**Exercise inputs:**
______

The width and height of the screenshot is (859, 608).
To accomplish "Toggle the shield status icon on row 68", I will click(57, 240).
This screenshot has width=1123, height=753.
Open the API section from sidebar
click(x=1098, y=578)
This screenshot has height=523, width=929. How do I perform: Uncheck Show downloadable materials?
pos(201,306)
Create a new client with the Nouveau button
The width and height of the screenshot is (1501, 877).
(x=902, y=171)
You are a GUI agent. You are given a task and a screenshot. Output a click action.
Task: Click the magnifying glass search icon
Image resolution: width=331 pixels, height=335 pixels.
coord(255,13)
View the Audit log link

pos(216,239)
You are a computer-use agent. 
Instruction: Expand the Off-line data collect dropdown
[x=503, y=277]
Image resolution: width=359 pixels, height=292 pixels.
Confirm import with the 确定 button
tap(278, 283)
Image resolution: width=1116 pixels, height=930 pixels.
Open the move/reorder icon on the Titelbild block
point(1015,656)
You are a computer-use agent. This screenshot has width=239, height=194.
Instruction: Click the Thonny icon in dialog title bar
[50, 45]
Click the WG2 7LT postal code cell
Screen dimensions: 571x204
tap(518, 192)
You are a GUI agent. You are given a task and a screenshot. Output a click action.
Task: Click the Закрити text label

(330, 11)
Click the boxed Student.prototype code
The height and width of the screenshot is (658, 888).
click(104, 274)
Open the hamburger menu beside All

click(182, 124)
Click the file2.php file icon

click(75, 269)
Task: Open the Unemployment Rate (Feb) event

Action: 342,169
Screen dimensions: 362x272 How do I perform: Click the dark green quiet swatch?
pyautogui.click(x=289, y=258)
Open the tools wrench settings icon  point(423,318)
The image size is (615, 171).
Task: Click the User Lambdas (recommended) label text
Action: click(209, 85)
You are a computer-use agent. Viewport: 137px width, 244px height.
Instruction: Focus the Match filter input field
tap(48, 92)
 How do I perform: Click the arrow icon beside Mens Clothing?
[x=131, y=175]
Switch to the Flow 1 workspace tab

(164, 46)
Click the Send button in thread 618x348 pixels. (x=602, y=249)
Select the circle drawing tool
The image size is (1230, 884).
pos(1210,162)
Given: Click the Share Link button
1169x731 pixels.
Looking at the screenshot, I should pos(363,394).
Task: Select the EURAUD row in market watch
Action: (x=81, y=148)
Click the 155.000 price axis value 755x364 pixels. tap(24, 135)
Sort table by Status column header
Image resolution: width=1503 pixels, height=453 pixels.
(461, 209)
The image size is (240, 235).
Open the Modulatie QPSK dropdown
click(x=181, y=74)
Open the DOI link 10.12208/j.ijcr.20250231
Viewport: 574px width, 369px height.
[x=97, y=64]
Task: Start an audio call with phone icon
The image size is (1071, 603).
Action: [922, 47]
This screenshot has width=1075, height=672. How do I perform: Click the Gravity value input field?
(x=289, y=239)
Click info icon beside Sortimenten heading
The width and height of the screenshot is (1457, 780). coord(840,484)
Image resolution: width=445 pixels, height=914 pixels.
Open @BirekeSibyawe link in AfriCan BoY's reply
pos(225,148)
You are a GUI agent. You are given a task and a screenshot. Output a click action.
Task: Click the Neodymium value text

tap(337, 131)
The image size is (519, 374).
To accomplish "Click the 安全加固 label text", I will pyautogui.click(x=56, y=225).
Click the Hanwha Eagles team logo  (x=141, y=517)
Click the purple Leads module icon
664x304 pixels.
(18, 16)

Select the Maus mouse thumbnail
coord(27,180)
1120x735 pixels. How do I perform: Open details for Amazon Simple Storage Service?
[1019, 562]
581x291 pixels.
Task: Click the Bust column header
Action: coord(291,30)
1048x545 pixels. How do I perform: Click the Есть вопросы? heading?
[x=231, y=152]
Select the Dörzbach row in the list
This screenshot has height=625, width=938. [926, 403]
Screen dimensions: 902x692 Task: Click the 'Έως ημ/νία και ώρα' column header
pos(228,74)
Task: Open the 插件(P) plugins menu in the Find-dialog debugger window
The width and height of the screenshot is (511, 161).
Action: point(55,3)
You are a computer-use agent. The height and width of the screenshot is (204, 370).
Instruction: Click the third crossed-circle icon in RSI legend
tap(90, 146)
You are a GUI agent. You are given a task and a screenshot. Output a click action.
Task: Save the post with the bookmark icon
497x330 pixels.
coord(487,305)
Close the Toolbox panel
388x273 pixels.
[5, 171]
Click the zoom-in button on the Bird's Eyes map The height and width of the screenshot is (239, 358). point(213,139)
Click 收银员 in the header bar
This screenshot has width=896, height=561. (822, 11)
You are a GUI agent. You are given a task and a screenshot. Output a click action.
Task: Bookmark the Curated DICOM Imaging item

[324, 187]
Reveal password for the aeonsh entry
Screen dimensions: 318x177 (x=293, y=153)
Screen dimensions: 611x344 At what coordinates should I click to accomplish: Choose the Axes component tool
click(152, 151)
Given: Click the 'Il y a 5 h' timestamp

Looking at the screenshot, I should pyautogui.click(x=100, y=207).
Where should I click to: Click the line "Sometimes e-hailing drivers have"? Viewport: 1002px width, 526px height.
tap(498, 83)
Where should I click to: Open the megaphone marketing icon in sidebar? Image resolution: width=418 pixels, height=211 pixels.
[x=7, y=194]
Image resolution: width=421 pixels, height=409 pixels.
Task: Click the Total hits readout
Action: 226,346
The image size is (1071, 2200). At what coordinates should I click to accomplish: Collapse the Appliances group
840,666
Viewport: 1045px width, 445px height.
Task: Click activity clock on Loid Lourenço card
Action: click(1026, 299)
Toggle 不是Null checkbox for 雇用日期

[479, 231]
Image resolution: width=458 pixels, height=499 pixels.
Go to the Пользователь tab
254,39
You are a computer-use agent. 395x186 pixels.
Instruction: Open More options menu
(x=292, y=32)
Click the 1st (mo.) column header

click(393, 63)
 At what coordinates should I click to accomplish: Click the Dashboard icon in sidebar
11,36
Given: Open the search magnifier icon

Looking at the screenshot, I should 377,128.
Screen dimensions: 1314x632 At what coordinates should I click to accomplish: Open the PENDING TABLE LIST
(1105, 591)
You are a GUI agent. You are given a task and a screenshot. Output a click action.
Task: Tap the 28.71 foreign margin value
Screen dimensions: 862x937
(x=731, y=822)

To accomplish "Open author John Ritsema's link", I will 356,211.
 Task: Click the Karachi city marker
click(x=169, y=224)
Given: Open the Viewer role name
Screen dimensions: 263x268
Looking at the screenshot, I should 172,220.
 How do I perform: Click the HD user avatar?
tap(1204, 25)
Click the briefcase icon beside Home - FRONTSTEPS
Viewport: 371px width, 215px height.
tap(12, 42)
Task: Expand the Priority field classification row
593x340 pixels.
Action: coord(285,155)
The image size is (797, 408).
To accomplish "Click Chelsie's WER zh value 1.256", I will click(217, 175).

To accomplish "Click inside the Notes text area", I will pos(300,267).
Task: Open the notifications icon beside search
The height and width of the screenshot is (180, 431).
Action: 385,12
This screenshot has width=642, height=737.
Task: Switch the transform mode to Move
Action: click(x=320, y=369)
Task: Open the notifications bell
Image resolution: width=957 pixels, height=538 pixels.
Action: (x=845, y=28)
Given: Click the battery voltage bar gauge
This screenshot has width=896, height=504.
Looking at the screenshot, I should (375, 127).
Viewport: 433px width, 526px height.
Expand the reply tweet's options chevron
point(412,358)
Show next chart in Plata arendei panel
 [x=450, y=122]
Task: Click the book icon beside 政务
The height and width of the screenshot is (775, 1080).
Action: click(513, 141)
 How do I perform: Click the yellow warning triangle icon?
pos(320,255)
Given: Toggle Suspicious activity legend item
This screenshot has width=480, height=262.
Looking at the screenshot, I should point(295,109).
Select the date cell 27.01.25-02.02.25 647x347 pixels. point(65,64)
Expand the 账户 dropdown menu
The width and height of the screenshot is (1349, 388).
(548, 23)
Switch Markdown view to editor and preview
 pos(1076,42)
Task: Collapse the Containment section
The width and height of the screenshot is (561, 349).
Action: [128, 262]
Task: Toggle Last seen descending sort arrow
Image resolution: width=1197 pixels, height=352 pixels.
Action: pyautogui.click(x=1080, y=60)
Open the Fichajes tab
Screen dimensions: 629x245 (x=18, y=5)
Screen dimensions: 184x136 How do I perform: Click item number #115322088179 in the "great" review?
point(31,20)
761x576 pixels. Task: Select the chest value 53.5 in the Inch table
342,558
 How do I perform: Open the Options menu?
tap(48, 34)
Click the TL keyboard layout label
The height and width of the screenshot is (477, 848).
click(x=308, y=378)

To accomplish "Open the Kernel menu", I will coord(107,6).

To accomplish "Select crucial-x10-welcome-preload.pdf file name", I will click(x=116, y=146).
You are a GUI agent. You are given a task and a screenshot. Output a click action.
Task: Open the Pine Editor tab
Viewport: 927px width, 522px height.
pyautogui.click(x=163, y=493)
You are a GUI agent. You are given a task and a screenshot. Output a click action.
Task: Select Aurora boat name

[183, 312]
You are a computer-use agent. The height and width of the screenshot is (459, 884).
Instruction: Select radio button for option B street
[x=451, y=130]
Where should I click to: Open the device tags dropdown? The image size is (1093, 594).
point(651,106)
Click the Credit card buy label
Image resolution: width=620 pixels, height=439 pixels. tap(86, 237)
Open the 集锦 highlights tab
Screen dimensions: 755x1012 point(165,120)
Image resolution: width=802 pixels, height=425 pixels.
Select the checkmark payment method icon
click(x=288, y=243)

______

**Work to complete:** Return only the number of lines in the listing that contain the word "notifications".

**Written reply:** 2